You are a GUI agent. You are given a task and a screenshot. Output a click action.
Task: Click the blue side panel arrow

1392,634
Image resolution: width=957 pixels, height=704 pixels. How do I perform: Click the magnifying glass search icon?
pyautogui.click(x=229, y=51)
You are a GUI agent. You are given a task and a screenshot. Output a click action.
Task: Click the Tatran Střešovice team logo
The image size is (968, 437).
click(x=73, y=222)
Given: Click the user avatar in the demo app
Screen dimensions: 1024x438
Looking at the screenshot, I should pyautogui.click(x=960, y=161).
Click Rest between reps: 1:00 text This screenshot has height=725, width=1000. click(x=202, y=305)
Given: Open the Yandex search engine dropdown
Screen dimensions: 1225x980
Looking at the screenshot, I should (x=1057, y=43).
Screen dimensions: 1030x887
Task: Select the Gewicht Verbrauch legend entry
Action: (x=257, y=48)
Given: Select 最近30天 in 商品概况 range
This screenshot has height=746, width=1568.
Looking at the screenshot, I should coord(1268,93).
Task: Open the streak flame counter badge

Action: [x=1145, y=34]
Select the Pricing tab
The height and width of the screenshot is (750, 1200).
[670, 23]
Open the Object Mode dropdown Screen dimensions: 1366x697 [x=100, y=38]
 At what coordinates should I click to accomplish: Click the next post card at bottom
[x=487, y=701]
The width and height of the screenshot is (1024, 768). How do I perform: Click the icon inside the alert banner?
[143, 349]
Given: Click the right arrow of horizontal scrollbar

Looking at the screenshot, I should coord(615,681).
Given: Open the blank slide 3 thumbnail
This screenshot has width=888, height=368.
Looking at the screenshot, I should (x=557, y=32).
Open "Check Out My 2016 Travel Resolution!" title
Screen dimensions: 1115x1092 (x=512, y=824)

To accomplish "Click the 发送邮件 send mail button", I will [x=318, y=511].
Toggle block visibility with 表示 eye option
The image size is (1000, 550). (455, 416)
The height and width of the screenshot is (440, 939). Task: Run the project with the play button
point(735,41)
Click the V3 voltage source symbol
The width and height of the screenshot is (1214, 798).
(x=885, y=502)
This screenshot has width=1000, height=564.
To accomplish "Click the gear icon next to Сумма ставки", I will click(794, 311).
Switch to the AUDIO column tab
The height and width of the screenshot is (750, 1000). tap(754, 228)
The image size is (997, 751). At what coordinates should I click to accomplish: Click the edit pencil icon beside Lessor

Task goal:
Every word of every entry must be returned as it appears.

Exercise response:
You are a GUI agent. You are given a task and a screenshot. Output a click action.
Task: Click the blue side panel arrow

1392,634
Image resolution: width=957 pixels, height=704 pixels. How do I perform: Click the magnifying glass search icon?
pyautogui.click(x=229, y=51)
You are a GUI agent. You are given a task and a screenshot. Output a click action.
Task: Click the Tatran Střešovice team logo
The image size is (968, 437).
click(x=73, y=222)
Given: Click the user avatar in the demo app
Screen dimensions: 1024x438
Looking at the screenshot, I should pyautogui.click(x=960, y=161).
Click Rest between reps: 1:00 text This screenshot has height=725, width=1000. click(x=202, y=305)
Given: Open the Yandex search engine dropdown
Screen dimensions: 1225x980
Looking at the screenshot, I should (x=1057, y=43).
Screen dimensions: 1030x887
Task: Select the Gewicht Verbrauch legend entry
Action: (x=257, y=48)
Given: Select 最近30天 in 商品概况 range
This screenshot has height=746, width=1568.
Looking at the screenshot, I should coord(1268,93).
Task: Open the streak flame counter badge

Action: [x=1145, y=34]
Select the Pricing tab
The height and width of the screenshot is (750, 1200).
[670, 23]
Open the Object Mode dropdown Screen dimensions: 1366x697 [x=100, y=38]
 At what coordinates should I click to accomplish: Click the next post card at bottom
[x=487, y=701]
The width and height of the screenshot is (1024, 768). How do I perform: Click the icon inside the alert banner?
[143, 349]
Given: Click the right arrow of horizontal scrollbar

Looking at the screenshot, I should coord(615,681).
Given: Open the blank slide 3 thumbnail
This screenshot has width=888, height=368.
Looking at the screenshot, I should (x=557, y=32).
Open "Check Out My 2016 Travel Resolution!" title
Screen dimensions: 1115x1092 (x=512, y=824)

To accomplish "Click the 发送邮件 send mail button", I will [x=318, y=511].
Toggle block visibility with 表示 eye option
The image size is (1000, 550). (455, 416)
The height and width of the screenshot is (440, 939). Task: Run the project with the play button
point(735,41)
Click the V3 voltage source symbol
The width and height of the screenshot is (1214, 798).
(x=885, y=502)
This screenshot has width=1000, height=564.
To accomplish "Click the gear icon next to Сумма ставки", I will click(794, 311).
Switch to the AUDIO column tab
The height and width of the screenshot is (750, 1000). tap(754, 228)
The image size is (997, 751). At what coordinates should I click to accomplish: Click the edit pencil icon beside Lessor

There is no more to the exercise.